● Stored data
↓
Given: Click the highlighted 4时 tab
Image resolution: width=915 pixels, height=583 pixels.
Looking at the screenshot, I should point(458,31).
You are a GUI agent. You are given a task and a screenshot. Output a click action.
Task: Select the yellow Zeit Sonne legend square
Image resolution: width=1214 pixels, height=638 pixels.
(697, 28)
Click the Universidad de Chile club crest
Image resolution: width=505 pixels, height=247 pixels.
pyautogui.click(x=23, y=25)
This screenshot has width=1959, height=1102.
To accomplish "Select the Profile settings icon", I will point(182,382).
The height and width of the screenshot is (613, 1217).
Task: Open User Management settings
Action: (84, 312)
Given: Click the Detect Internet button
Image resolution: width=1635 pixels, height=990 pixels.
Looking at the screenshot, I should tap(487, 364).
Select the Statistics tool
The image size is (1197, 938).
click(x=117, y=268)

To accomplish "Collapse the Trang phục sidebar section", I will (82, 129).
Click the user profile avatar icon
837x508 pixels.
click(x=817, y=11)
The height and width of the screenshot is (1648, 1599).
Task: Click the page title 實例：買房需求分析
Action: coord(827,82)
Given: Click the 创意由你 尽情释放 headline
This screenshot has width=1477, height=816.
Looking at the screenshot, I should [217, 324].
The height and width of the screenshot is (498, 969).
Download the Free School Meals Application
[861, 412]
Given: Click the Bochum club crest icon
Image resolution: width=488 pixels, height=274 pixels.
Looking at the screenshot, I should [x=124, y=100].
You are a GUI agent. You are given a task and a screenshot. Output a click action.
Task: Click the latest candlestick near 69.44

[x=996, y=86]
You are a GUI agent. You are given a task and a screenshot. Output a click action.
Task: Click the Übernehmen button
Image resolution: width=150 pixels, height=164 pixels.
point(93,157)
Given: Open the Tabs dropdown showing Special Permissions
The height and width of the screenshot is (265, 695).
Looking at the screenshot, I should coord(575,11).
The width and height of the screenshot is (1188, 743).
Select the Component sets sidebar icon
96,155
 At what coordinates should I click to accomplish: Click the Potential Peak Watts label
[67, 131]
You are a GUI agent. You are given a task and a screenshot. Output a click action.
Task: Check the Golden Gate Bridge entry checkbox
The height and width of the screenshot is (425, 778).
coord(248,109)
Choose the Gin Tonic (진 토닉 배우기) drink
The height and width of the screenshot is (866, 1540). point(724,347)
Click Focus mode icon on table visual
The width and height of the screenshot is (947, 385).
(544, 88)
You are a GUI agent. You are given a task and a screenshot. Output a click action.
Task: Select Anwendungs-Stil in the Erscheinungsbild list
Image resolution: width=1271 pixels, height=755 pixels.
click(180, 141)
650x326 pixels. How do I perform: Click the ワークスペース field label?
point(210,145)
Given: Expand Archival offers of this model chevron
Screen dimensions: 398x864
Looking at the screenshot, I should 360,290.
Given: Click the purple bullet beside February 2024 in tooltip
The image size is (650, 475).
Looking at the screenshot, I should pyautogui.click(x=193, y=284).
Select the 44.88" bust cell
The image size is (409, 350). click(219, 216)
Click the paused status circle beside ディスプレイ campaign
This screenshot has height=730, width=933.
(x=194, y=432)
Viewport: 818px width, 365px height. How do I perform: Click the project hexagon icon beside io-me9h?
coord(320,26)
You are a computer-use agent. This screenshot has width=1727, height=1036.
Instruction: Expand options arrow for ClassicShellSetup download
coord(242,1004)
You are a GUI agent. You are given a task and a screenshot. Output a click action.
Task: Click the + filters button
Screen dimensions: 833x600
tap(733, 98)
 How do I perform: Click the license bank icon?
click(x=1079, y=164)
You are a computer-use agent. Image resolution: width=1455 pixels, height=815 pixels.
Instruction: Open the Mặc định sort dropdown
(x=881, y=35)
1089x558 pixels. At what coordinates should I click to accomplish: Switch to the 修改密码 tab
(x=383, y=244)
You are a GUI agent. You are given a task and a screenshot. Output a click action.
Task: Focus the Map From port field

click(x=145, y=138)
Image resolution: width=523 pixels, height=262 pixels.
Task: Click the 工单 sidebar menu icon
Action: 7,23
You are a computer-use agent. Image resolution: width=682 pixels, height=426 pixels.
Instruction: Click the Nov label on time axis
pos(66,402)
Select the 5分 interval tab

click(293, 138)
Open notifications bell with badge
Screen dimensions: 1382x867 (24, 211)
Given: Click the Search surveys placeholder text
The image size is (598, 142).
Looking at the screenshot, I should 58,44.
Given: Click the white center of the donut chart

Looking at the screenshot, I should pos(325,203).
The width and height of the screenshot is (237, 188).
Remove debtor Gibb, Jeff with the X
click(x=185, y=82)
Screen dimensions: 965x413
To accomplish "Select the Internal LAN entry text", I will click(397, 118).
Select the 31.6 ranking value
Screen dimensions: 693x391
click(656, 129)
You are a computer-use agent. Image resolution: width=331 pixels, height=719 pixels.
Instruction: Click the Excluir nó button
↑
Can you reproduce every one of the items above, line for line and word for word?

Given: Click the highlighted 4时 tab
Image resolution: width=915 pixels, height=583 pixels.
Looking at the screenshot, I should point(458,31).
You are a GUI agent. You are given a task and a screenshot. Output a click action.
Task: Select the yellow Zeit Sonne legend square
Image resolution: width=1214 pixels, height=638 pixels.
(697, 28)
Click the Universidad de Chile club crest
Image resolution: width=505 pixels, height=247 pixels.
pyautogui.click(x=23, y=25)
This screenshot has width=1959, height=1102.
To accomplish "Select the Profile settings icon", I will point(182,382).
The height and width of the screenshot is (613, 1217).
Task: Open User Management settings
Action: (84, 312)
Given: Click the Detect Internet button
Image resolution: width=1635 pixels, height=990 pixels.
Looking at the screenshot, I should tap(487, 364).
Select the Statistics tool
The image size is (1197, 938).
click(x=117, y=268)

To accomplish "Collapse the Trang phục sidebar section", I will (82, 129).
Click the user profile avatar icon
837x508 pixels.
click(x=817, y=11)
The height and width of the screenshot is (1648, 1599).
Task: Click the page title 實例：買房需求分析
Action: coord(827,82)
Given: Click the 创意由你 尽情释放 headline
This screenshot has width=1477, height=816.
Looking at the screenshot, I should [217, 324].
The height and width of the screenshot is (498, 969).
Download the Free School Meals Application
[861, 412]
Given: Click the Bochum club crest icon
Image resolution: width=488 pixels, height=274 pixels.
Looking at the screenshot, I should [x=124, y=100].
You are a GUI agent. You are given a task and a screenshot. Output a click action.
Task: Click the latest candlestick near 69.44

[x=996, y=86]
You are a GUI agent. You are given a task and a screenshot. Output a click action.
Task: Click the Übernehmen button
Image resolution: width=150 pixels, height=164 pixels.
point(93,157)
Given: Open the Tabs dropdown showing Special Permissions
The height and width of the screenshot is (265, 695).
Looking at the screenshot, I should coord(575,11).
The width and height of the screenshot is (1188, 743).
Select the Component sets sidebar icon
96,155
 At what coordinates should I click to accomplish: Click the Potential Peak Watts label
[67, 131]
You are a GUI agent. You are given a task and a screenshot. Output a click action.
Task: Check the Golden Gate Bridge entry checkbox
The height and width of the screenshot is (425, 778).
coord(248,109)
Choose the Gin Tonic (진 토닉 배우기) drink
The height and width of the screenshot is (866, 1540). point(724,347)
Click Focus mode icon on table visual
The width and height of the screenshot is (947, 385).
(544, 88)
You are a GUI agent. You are given a task and a screenshot. Output a click action.
Task: Select Anwendungs-Stil in the Erscheinungsbild list
Image resolution: width=1271 pixels, height=755 pixels.
click(180, 141)
650x326 pixels. How do I perform: Click the ワークスペース field label?
point(210,145)
Given: Expand Archival offers of this model chevron
Screen dimensions: 398x864
Looking at the screenshot, I should 360,290.
Given: Click the purple bullet beside February 2024 in tooltip
The image size is (650, 475).
Looking at the screenshot, I should pyautogui.click(x=193, y=284).
Select the 44.88" bust cell
The image size is (409, 350). click(219, 216)
Click the paused status circle beside ディスプレイ campaign
This screenshot has height=730, width=933.
(x=194, y=432)
Viewport: 818px width, 365px height. How do I perform: Click the project hexagon icon beside io-me9h?
coord(320,26)
You are a computer-use agent. This screenshot has width=1727, height=1036.
Instruction: Expand options arrow for ClassicShellSetup download
coord(242,1004)
You are a GUI agent. You are given a task and a screenshot. Output a click action.
Task: Click the + filters button
Screen dimensions: 833x600
tap(733, 98)
 How do I perform: Click the license bank icon?
click(x=1079, y=164)
You are a computer-use agent. Image resolution: width=1455 pixels, height=815 pixels.
Instruction: Open the Mặc định sort dropdown
(x=881, y=35)
1089x558 pixels. At what coordinates should I click to accomplish: Switch to the 修改密码 tab
(x=383, y=244)
You are a GUI agent. You are given a task and a screenshot. Output a click action.
Task: Focus the Map From port field

click(x=145, y=138)
Image resolution: width=523 pixels, height=262 pixels.
Task: Click the 工单 sidebar menu icon
Action: 7,23
You are a computer-use agent. Image resolution: width=682 pixels, height=426 pixels.
Instruction: Click the Nov label on time axis
pos(66,402)
Select the 5分 interval tab

click(293, 138)
Open notifications bell with badge
Screen dimensions: 1382x867 (24, 211)
Given: Click the Search surveys placeholder text
The image size is (598, 142).
Looking at the screenshot, I should 58,44.
Given: Click the white center of the donut chart

Looking at the screenshot, I should pos(325,203).
The width and height of the screenshot is (237, 188).
Remove debtor Gibb, Jeff with the X
click(x=185, y=82)
Screen dimensions: 965x413
To accomplish "Select the Internal LAN entry text", I will click(397, 118).
Select the 31.6 ranking value
Screen dimensions: 693x391
click(656, 129)
You are a computer-use agent. Image resolution: width=331 pixels, height=719 pixels.
Instruction: Click the Excluir nó button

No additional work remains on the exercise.